··· Material provided ···

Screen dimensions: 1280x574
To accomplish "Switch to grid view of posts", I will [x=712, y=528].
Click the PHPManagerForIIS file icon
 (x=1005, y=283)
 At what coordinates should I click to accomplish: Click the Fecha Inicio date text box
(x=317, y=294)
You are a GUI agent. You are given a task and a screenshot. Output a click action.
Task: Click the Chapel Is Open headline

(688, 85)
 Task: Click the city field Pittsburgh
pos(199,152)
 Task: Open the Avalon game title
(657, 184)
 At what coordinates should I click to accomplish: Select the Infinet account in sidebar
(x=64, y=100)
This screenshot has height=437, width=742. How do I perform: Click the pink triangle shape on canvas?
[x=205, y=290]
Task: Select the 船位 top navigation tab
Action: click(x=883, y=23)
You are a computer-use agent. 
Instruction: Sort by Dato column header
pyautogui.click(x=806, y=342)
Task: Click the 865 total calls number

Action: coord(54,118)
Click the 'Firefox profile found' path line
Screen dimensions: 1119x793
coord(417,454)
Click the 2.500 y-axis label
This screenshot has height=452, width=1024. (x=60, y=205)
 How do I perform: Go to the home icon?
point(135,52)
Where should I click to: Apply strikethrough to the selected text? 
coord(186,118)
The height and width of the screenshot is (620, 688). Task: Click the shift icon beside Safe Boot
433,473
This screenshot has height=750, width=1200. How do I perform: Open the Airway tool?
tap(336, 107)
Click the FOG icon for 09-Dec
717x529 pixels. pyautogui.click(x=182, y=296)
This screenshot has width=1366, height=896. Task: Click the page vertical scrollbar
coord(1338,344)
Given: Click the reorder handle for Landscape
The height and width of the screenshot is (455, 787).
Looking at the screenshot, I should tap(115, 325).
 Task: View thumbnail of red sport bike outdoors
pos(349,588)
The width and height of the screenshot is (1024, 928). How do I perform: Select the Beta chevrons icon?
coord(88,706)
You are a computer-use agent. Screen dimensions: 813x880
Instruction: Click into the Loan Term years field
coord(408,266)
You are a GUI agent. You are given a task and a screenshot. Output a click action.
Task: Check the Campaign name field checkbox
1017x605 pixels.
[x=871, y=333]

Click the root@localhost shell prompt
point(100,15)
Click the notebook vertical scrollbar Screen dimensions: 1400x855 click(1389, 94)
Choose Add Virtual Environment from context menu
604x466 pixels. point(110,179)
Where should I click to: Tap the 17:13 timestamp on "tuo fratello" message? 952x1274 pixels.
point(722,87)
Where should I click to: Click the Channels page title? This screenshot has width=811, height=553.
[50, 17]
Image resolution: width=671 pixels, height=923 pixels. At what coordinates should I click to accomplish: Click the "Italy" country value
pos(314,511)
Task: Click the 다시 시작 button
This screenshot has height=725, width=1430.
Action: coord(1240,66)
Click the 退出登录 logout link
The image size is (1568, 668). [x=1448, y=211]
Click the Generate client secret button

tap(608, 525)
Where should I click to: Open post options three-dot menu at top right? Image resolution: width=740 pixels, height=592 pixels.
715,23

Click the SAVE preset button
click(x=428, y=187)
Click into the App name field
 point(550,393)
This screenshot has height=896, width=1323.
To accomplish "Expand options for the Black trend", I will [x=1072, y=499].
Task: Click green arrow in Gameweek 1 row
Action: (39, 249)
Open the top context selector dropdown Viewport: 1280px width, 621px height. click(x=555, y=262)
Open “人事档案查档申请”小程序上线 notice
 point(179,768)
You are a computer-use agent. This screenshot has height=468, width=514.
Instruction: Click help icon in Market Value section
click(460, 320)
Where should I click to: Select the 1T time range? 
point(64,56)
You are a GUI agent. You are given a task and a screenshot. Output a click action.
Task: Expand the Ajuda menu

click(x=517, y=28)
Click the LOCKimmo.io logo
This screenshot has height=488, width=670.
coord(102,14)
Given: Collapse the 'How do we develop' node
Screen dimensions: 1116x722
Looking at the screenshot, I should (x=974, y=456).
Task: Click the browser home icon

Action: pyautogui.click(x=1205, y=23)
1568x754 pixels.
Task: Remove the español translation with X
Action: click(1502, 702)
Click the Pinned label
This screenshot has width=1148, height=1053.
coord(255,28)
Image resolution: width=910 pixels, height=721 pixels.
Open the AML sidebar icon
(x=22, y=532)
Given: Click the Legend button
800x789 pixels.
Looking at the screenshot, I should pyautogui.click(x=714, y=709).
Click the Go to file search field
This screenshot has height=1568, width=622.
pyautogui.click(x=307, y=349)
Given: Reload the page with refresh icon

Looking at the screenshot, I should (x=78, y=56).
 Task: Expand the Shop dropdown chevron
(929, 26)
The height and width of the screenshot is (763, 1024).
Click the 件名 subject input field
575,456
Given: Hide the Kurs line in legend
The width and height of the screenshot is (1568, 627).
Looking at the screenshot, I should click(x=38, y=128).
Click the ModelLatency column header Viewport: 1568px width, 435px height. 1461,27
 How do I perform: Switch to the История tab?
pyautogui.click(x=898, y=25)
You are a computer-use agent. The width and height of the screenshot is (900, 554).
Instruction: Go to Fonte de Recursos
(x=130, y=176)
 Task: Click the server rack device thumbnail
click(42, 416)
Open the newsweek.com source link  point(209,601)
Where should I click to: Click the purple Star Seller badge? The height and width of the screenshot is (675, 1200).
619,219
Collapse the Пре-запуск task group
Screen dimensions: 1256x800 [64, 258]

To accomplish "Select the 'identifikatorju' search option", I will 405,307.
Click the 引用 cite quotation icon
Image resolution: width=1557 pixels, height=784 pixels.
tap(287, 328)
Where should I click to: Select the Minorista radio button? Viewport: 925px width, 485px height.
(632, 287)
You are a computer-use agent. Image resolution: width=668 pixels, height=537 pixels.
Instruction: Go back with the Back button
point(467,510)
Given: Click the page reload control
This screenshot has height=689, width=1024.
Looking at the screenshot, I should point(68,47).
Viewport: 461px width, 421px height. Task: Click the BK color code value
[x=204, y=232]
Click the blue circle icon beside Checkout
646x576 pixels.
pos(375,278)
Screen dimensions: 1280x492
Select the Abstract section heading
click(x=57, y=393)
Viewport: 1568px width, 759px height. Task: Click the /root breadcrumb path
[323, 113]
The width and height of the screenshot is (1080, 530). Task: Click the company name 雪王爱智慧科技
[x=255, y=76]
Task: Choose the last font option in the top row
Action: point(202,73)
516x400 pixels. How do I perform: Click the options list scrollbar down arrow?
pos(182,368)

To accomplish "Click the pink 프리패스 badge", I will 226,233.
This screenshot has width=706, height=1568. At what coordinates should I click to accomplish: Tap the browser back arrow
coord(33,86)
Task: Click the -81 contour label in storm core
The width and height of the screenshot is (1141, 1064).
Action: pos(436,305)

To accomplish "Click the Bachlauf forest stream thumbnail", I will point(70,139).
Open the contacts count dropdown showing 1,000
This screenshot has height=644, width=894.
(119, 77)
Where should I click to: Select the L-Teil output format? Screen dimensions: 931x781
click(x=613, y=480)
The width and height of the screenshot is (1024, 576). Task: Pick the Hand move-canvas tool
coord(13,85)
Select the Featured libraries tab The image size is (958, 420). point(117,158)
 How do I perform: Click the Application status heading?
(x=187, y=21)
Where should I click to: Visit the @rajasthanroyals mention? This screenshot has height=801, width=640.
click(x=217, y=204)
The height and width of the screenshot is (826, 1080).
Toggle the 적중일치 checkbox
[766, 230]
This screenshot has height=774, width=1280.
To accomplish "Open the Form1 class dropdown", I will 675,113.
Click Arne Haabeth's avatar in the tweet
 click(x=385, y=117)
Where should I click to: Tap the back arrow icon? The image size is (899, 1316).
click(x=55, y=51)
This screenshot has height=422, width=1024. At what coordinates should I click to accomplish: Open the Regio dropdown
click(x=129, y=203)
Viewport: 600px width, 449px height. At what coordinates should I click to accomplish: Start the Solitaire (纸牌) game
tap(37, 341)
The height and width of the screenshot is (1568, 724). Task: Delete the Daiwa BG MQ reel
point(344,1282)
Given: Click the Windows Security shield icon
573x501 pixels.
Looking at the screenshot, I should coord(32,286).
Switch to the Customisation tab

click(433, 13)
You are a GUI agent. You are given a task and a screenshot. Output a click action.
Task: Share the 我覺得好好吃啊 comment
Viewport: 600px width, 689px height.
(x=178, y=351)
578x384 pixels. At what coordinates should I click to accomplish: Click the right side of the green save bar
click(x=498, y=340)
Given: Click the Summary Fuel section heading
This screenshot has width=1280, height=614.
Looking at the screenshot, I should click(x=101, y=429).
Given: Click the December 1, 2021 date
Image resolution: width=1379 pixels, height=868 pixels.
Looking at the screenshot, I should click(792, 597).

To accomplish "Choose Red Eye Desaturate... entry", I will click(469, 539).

···

[What the exercise asks]
The lines you need are those containing "computer"; find them in the records and copy them.

[Exercise output]
You are a computer-use agent. 
You are a computer-use agent. Screen dimensions: 813x880
You are a computer-use agent. This screenshot has height=468, width=514.
You are a computer-use agent. The width and height of the screenshot is (900, 554).
You are a computer-use agent. Image resolution: width=668 pixels, height=537 pixels.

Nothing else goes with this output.